April seems to be the month when I start taking stock of how the past school year has gone. Perhaps it's the testing season, professional self-evaluation requests, and looming deadlines that put me in this frame of mind.
Since the 13-14 school year was my first as a librarian, I weighed heavily upon the input I got from mid- and end-of-year surveys of the teachers and students. I was pleasantly surprised that for the most part, they were happy with how the program was run. Any criticism I received was constructive, and I have tried to implement their suggestions this school year.
One of the biggest components of the elementary school library program seems to be the scheduling--or should I say, it's a major consideration in our big school of 1000 students. We don't get a longer school day or week just because we have a large student population. That hasn't stopped me from trying to maintain a fixed weekly library schedule for all of my prekindergarten through fifth grade classes--all forty-nine of them.
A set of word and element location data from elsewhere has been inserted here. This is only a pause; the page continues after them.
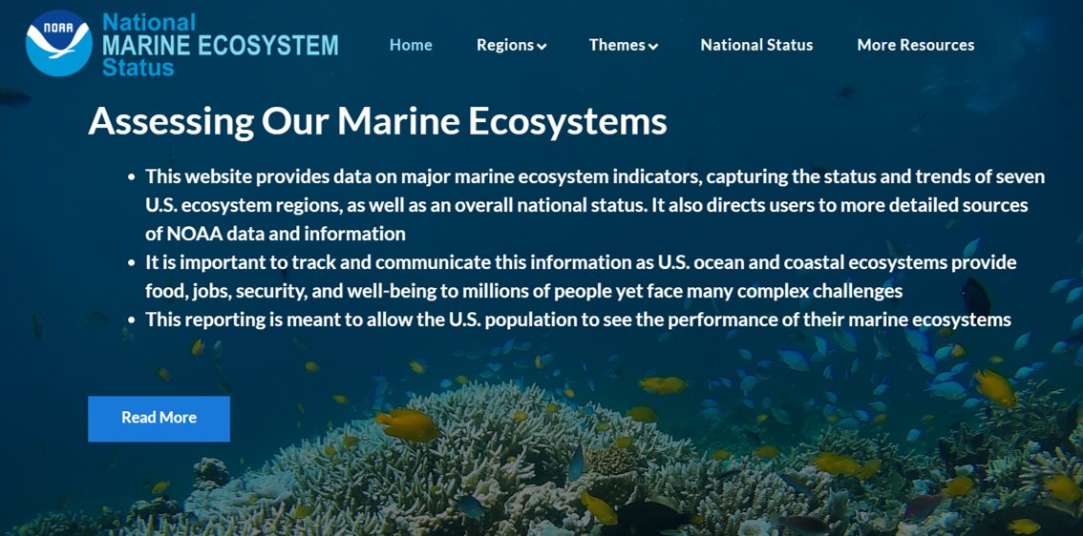Open the More Resources page

(x=915, y=45)
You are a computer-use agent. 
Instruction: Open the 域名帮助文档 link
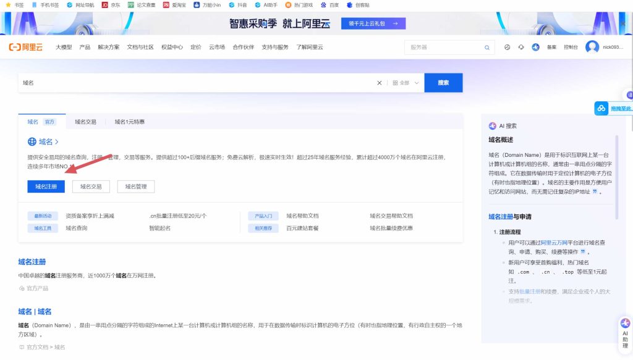[302, 216]
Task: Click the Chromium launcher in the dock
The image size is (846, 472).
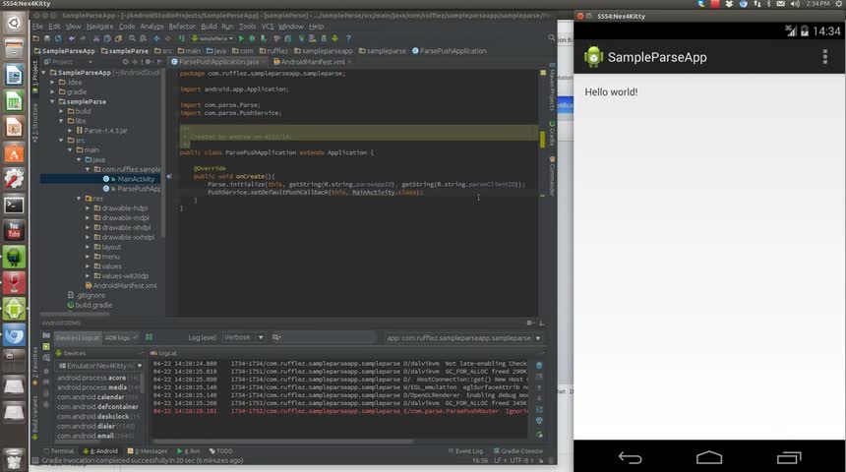Action: [x=14, y=335]
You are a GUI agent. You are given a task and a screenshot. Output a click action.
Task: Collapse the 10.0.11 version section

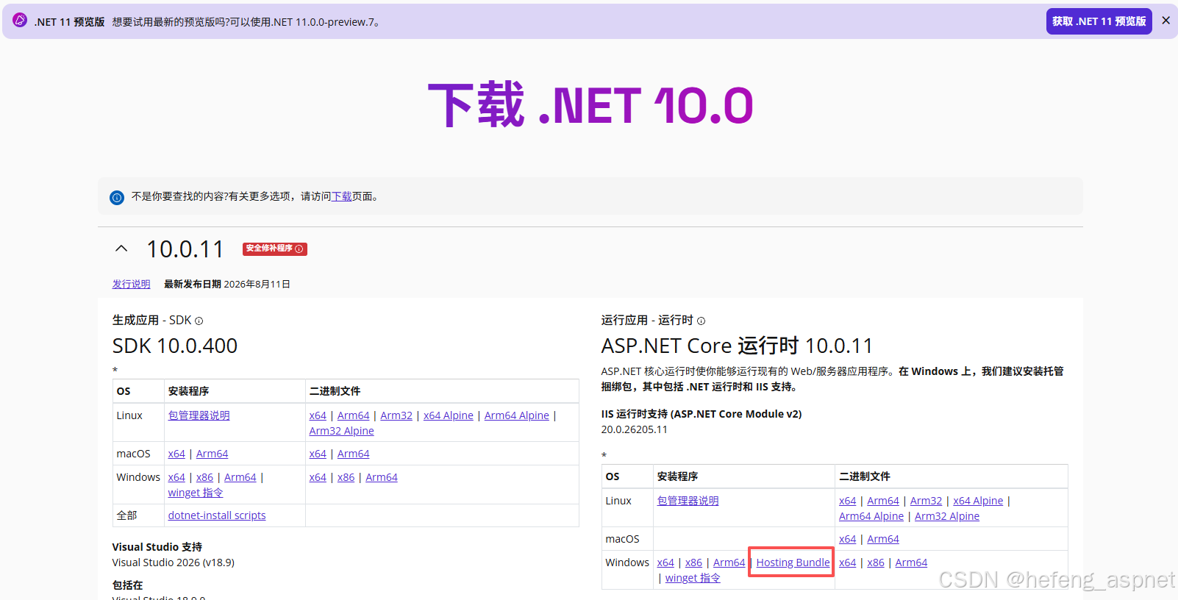[121, 249]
Some librarians might think this is plain crazy. When I was in "library school", the popular schedule most often discussed for an elementary was fixed for kindergarten through second grade, and flexible (at-will) scheduling for third through fifth.
Popular, maybe....but see, I was an educator first, with the bulk of my experience coming from special education and disciplinary settings with upper-elementary and secondary students. And I saw with my own eyes how, without regular library visits, the readers kept on reading, and the struggling or non-readers....well, they had a great excuse to avoid books altogether.
And then I read The Book Whisperer by Donalyn Miller and Readicide by Kelly Gallagher, and found myself saying YES, yes, yes to insights on making reading enjoyable again, flooding students with books, presenting one after another to those non-readers until one of them clicks.
Because one book will. There are just too many books out there these days, too many genres, too much variety to say that a child will just never be a reader. If they read comics, they are a reader. Same goes if they read magazines, Captain Underpants, Rainbow Magic fairy books, Harry Potter, or the Guinness Book of World Records. And if we can get 'em hooked on one book, we can follow with another, and another. The best (and in my opinion, the easiest) way to do this is to take them to the library. Every. Single. Week.
My teachers agree with Miller. Those surveys I mentioned? They overwhelmingly preferred having a weekly, regular library time. Yes, it gets interrupted by vision screenings, school photos, standardized testing, and book fairs taking over the library. But we have built in flexible time during the week to reschedule classes and host presentations. We double up on many upper-grade classes during time slots, so they get read-alouds or lessons every other week (kindergarten is the exception--one class at a time, story every week). Students, teachers, and parents are always welcome to come in individually to check out materials.
Yes, the library will incorporate more tech next year. And one of these days, I would really like to implement a makerspace in the library. Our afterschool schedule is filled at least three days a week with chess club, newspaper club, professional meetings, and math pentathlon. Our library is a busy place!
But the bottom line in my program will always be literacy and creating lifelong readers, first and foremost. I am fixed on that goal--no flexibility there.